The Need for AI Governance
AI governance is essential for organizations, particularly those in heavily regulated industries such as financial services. It is crucial to examine what AI governance should look like within enterprise organizations. The focus should be on how businesses can successfully implement AI into their processes and do so safely.
Key Topics of Discussion
During recent discussions on AI governance, several critical topics were explored:
- The Need for AI Governance
- Impact of GenAI and Agentic AI on businesses
- Avoiding the ‘AI Chasm of Compliance’
- Regulating and Managing LLM/AI Usage
- Use Cases of Agentic AI and AI Governance
Risks Associated with AI
In the context of AI governance, organizations must be aware of several risks, including unauthorized access, hallucinations, and illicit access to sensitive information. These risks become particularly significant in regulated industries where the importance of governance is heightened.
Use Cases Illustrating AI Governance
Two compelling use cases illustrate the application of AI governance:
- Client Inquiry Letters: Designed to assist transfer agents in creating client inquiry letters based on notes from agent investigations. Information is processed through a large language model (LLM) combined with standardized prompts. Quality control measures ensure that clients do not receive letters generated solely by AI.

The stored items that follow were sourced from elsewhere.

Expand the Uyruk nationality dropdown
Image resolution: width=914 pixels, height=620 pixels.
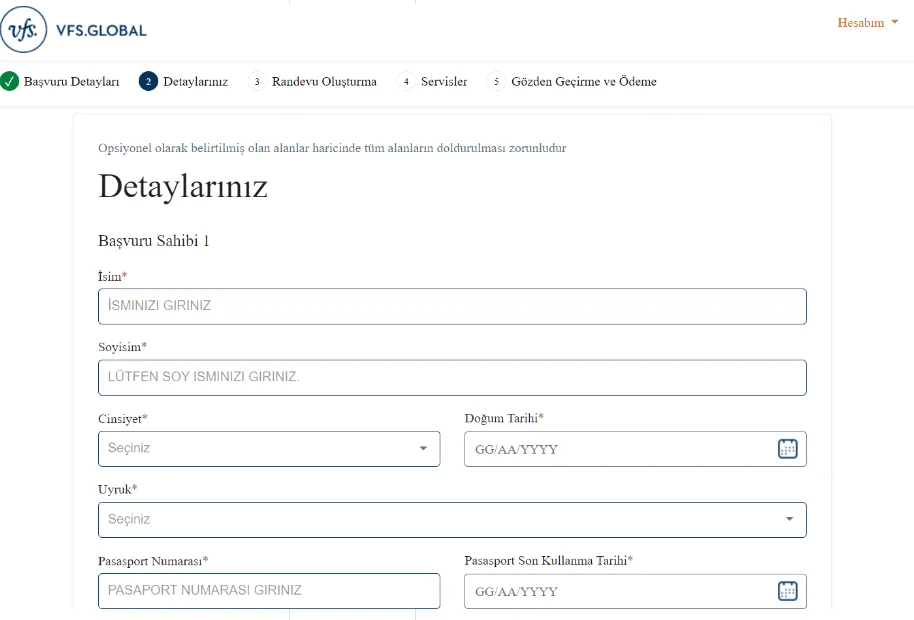[452, 520]
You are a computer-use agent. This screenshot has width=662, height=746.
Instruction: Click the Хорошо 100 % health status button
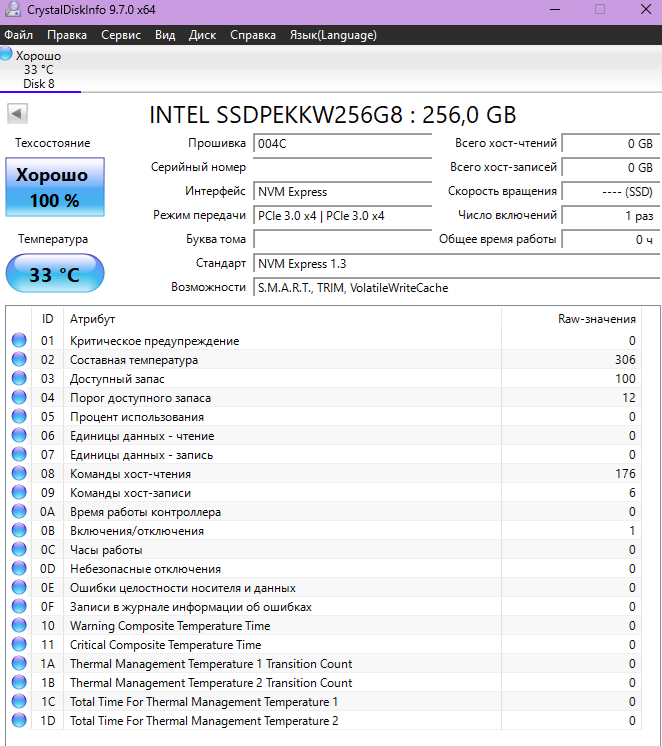[54, 187]
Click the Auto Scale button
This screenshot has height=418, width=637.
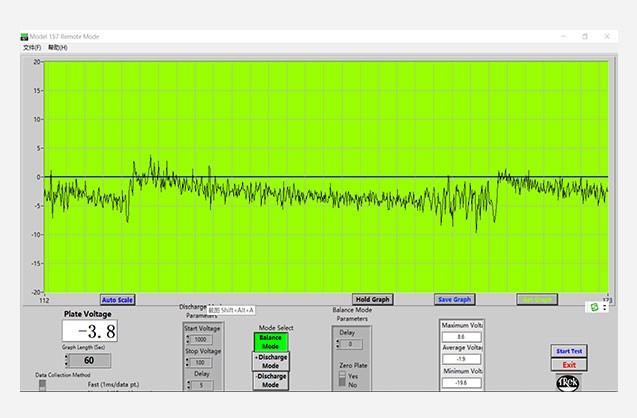117,299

- Complaint Recording: This use case focuses on recording complaint descriptions and summaries per FCA standards of compliance. Automated transcriptions are generated every time a complaint is identified. Notably, the accuracy of the transcript does not need to be flawless to understand the intent of the conversation.

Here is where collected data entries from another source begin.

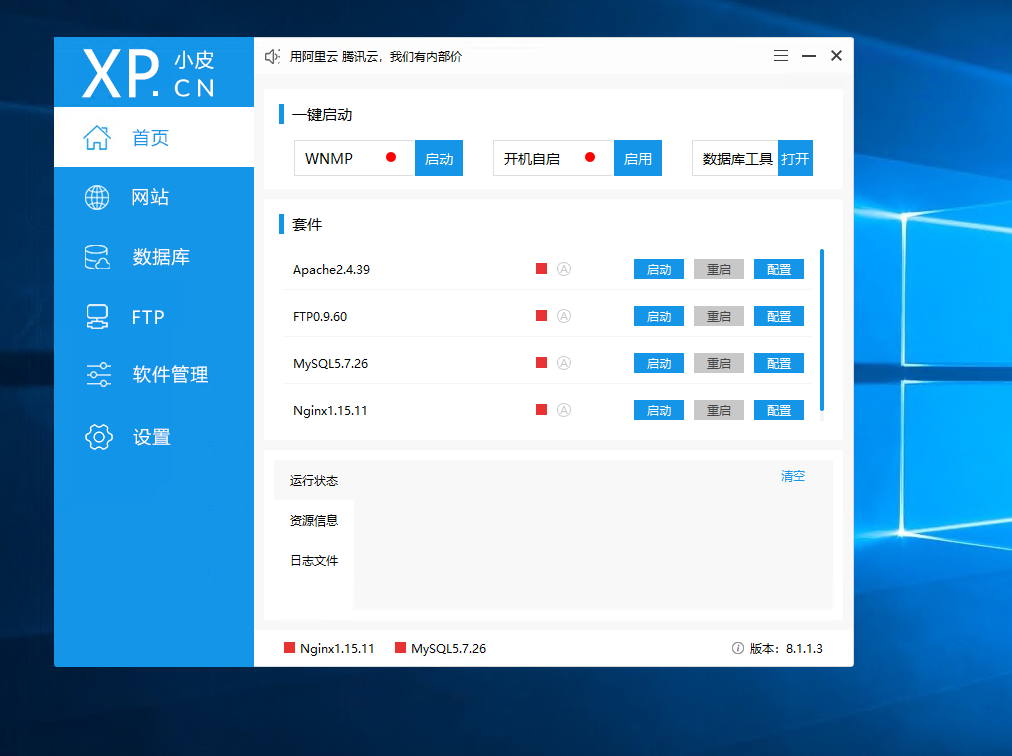Start WNMP with the 启动 button
Viewport: 1012px width, 756px height.
[x=438, y=157]
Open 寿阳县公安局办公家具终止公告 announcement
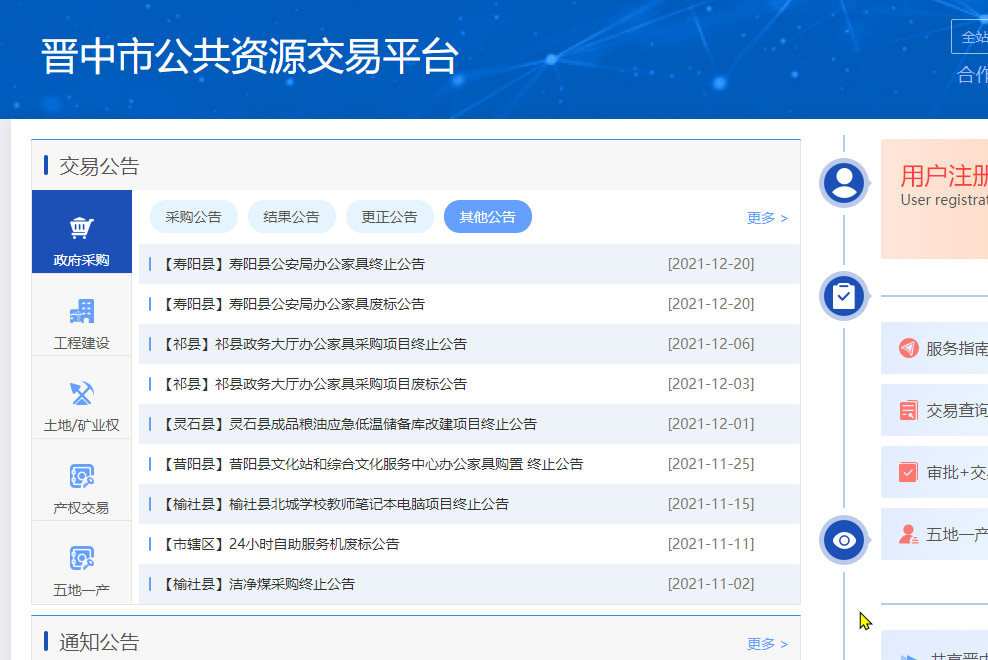This screenshot has height=660, width=988. point(327,264)
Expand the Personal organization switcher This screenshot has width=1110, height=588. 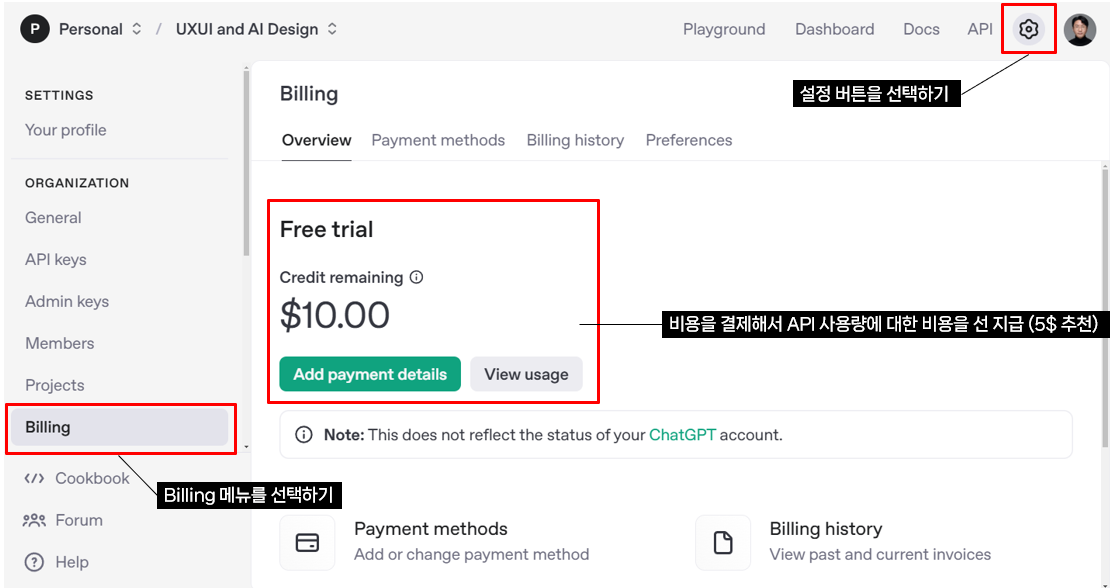pos(81,30)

Establishing a Governance Framework
Organizations require an insulation layer for their LLMs to ensure protection on both the input and output sides. This framework guarantees that the organization is authorized to use the model and protects sensitive information from leaking.
The Evolution of AI Governance
AI governance differs from traditional technology governance due to its capability to think and develop autonomously. This characteristic offers significant opportunities for productivity but also poses risks of unintended outcomes. As regulations surrounding AI continue to evolve, organizations must address concerns that extend into ethical realms, which traditional technology governance rarely covers.
In conclusion, as organizations navigate the complexities of AI governance, they must establish robust frameworks to mitigate risks while harnessing the transformative potential of AI technologies.